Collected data
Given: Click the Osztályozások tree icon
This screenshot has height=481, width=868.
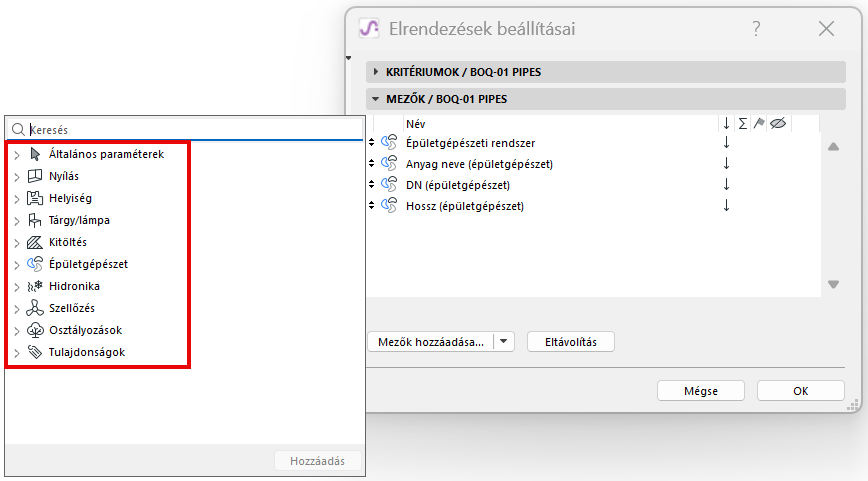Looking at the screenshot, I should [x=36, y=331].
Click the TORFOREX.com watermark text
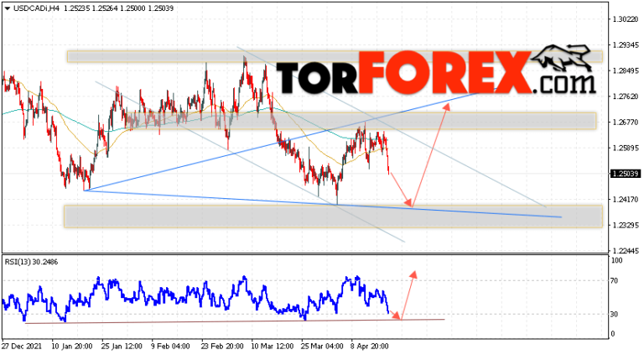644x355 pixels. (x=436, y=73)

### Instructions for the task
Make an exact copy of every entry above, minus the images.

### Solution to this exercise
Given: Click the Osztályozások tree icon
This screenshot has height=481, width=868.
Looking at the screenshot, I should [x=36, y=331].
Click the TORFOREX.com watermark text
644x355 pixels. (x=436, y=73)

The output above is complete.